Unbeknown to our supporters, Mary was kind and generous who had been a friend of Professor Iain Hutchison and a long-term supporter of Saving Faces even from afar in Massachusetts and then Florida.

Mary Oliver was a highly beloved award-winning American poet whose work, with its unadorned language and odes to the natural world, captivated many admirers including celebrities globally. Since the age of 14, she has had a long and illustrious career as a phenomenal poet with more than 20 collections of poetry.
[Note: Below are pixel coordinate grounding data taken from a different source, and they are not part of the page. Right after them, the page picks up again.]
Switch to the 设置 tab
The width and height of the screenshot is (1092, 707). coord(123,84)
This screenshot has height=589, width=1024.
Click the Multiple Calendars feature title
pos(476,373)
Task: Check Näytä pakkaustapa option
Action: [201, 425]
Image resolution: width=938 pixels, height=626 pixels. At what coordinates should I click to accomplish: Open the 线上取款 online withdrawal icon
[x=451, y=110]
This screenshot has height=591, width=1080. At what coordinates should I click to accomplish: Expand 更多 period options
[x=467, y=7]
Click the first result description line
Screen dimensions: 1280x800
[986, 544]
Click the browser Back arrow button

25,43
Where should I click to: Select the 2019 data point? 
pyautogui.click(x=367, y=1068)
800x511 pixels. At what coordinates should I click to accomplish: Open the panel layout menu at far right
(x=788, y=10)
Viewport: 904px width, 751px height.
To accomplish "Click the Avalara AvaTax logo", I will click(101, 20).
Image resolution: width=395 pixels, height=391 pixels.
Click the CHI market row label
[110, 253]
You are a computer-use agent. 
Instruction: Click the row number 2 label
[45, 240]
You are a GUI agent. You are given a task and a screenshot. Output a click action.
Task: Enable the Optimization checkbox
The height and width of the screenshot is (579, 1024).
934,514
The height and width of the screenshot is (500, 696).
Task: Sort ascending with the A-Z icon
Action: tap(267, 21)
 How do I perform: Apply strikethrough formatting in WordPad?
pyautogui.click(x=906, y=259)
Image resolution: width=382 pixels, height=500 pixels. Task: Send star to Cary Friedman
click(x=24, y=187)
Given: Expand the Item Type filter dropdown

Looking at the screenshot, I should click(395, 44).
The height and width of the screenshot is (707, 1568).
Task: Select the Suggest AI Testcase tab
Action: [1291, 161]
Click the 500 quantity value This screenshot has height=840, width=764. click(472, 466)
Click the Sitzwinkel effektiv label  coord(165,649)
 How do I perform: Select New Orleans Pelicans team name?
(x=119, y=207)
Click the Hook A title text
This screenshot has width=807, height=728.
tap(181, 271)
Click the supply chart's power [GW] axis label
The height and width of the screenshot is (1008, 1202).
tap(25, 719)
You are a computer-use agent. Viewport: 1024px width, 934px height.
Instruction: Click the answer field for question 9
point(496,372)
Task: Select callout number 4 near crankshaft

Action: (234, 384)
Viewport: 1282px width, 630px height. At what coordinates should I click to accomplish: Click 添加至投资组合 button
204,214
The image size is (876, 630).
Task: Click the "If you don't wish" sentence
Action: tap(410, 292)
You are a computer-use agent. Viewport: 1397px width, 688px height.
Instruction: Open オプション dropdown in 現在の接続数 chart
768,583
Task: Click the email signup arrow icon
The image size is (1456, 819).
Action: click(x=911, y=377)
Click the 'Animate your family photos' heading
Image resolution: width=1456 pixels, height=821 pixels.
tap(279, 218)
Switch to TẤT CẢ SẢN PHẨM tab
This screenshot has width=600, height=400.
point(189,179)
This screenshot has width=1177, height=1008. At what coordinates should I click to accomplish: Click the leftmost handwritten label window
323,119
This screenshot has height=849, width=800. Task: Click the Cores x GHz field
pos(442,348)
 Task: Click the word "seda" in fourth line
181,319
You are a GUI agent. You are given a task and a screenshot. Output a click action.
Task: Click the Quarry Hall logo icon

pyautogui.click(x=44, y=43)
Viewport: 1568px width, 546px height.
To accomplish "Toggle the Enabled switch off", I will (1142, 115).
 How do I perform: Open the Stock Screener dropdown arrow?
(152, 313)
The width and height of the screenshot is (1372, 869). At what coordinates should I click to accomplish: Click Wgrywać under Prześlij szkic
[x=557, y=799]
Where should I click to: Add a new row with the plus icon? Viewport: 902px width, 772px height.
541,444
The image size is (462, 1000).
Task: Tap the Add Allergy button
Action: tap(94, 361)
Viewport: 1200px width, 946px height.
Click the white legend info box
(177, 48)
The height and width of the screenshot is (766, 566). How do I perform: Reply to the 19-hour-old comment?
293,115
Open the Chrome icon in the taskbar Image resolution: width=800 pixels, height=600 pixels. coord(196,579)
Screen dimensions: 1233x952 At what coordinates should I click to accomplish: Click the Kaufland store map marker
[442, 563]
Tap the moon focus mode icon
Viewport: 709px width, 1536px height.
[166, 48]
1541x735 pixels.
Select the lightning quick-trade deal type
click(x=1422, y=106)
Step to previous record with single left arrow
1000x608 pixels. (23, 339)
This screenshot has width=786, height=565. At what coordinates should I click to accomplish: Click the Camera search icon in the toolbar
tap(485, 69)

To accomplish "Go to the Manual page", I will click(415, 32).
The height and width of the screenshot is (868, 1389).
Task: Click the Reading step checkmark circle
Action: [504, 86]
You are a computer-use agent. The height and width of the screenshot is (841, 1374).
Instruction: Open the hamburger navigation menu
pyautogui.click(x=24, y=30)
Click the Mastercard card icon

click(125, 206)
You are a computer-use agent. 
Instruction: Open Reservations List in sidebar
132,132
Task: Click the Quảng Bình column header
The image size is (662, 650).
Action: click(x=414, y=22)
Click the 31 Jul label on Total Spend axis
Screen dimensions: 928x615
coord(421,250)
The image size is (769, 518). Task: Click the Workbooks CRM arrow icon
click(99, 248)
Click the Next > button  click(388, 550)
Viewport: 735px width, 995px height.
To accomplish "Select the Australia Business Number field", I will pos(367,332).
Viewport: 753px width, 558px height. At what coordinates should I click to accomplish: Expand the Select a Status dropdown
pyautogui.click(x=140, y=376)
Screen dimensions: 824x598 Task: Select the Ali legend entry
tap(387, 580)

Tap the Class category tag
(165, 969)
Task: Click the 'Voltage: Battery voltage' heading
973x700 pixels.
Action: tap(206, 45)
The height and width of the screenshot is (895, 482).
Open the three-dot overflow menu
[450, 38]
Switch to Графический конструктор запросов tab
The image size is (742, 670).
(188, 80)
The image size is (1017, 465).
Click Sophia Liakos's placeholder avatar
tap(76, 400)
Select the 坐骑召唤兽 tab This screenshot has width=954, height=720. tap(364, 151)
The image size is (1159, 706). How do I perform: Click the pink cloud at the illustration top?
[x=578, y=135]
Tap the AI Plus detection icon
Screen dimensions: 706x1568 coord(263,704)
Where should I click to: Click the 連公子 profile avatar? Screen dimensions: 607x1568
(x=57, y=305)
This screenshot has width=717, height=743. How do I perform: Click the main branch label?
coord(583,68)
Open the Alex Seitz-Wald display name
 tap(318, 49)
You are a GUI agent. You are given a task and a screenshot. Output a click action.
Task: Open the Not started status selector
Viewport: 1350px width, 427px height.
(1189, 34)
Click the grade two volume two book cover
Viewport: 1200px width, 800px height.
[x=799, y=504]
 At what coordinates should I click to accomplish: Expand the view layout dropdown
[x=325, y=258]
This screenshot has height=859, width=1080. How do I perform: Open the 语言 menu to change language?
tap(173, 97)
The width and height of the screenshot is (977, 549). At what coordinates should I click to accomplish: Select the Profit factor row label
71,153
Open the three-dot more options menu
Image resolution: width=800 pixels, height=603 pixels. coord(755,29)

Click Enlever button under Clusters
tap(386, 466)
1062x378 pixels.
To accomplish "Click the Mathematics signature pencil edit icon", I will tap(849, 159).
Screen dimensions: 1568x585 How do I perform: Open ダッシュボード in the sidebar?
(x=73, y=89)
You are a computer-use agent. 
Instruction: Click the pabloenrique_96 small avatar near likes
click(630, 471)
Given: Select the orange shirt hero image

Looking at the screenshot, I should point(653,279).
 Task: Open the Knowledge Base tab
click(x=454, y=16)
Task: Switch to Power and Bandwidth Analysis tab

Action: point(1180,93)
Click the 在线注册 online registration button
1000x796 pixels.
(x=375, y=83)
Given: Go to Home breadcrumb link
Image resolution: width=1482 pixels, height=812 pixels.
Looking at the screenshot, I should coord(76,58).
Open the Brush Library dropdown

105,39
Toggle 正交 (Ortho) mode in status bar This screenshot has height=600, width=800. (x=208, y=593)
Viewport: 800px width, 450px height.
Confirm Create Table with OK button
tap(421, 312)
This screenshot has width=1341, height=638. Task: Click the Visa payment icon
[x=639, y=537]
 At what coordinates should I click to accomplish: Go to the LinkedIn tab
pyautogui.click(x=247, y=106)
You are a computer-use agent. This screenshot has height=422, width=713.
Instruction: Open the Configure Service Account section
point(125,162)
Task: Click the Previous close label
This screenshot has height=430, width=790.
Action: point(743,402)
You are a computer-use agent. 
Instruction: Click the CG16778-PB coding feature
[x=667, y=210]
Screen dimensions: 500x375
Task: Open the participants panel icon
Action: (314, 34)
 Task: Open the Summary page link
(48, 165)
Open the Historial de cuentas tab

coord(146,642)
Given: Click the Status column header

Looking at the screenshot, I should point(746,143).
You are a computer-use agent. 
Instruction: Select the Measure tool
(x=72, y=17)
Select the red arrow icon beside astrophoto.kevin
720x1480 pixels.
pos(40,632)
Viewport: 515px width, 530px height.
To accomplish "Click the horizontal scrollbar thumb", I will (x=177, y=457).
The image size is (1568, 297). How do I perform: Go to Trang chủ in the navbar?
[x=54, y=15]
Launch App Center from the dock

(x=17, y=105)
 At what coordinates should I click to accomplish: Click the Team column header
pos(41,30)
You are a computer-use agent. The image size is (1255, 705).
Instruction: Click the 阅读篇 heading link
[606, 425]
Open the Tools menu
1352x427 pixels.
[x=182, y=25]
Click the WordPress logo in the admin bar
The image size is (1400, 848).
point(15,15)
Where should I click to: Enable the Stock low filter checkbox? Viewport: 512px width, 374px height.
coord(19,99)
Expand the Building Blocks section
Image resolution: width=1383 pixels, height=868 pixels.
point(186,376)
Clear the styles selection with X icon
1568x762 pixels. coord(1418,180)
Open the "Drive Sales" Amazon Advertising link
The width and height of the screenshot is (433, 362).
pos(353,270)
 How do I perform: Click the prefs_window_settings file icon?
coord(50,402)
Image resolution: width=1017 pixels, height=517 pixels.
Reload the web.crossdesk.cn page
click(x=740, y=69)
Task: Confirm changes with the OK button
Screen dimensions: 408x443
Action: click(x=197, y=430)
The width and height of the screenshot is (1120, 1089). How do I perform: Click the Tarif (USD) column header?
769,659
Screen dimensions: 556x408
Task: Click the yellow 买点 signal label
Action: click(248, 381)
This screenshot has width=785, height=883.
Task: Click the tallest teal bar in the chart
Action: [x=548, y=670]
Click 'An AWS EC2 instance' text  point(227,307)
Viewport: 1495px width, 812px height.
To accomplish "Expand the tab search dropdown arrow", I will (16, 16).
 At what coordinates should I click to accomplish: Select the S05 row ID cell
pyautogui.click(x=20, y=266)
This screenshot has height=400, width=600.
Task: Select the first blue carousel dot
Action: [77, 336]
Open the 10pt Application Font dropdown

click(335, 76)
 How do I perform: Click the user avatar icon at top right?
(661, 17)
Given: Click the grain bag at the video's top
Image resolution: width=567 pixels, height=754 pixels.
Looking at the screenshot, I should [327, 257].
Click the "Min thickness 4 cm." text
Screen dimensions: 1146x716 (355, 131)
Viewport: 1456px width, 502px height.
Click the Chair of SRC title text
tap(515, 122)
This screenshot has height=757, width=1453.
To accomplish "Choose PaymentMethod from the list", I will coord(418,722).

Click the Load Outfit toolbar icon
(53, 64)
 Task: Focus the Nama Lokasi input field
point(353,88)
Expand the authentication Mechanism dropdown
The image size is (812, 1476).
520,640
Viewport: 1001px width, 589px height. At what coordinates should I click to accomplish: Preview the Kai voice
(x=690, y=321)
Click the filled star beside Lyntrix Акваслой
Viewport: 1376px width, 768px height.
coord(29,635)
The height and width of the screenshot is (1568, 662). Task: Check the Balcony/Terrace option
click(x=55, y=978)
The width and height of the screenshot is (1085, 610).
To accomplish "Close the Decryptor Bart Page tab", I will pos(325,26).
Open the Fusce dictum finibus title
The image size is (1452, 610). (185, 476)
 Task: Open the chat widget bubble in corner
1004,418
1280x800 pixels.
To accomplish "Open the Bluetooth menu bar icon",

This includes American Primitive (1983), which she won the Pulitzer Prize, House of Light (1990), which was awarded the Christopher Award and the L. L. Winship/PEN New England Award, and New and Selected Poems (1992), which won the National Book Award.

Mary sadly passed away early in 2019, aged 83, from lymphoma after being diagnosed with lung cancer in 2012.

She wrote “When Death Comes,” one of her best-known works, which she expresses her confidence in knowing she did not live a passive life and enjoyed every moment, not as a visitor, but as an active participant.

When Death Comes

“When it’s over, I want to say all my life
I was a bridge married to amazement.
I was the bridegroom, taking the world into my arms.

When it’s over, I don’t want to wonder
if I have made of my life something particular, and real.

I don’t want to find myself sighing and frightened,
or full of argument.

I don’t want to end up simply having visited this world.”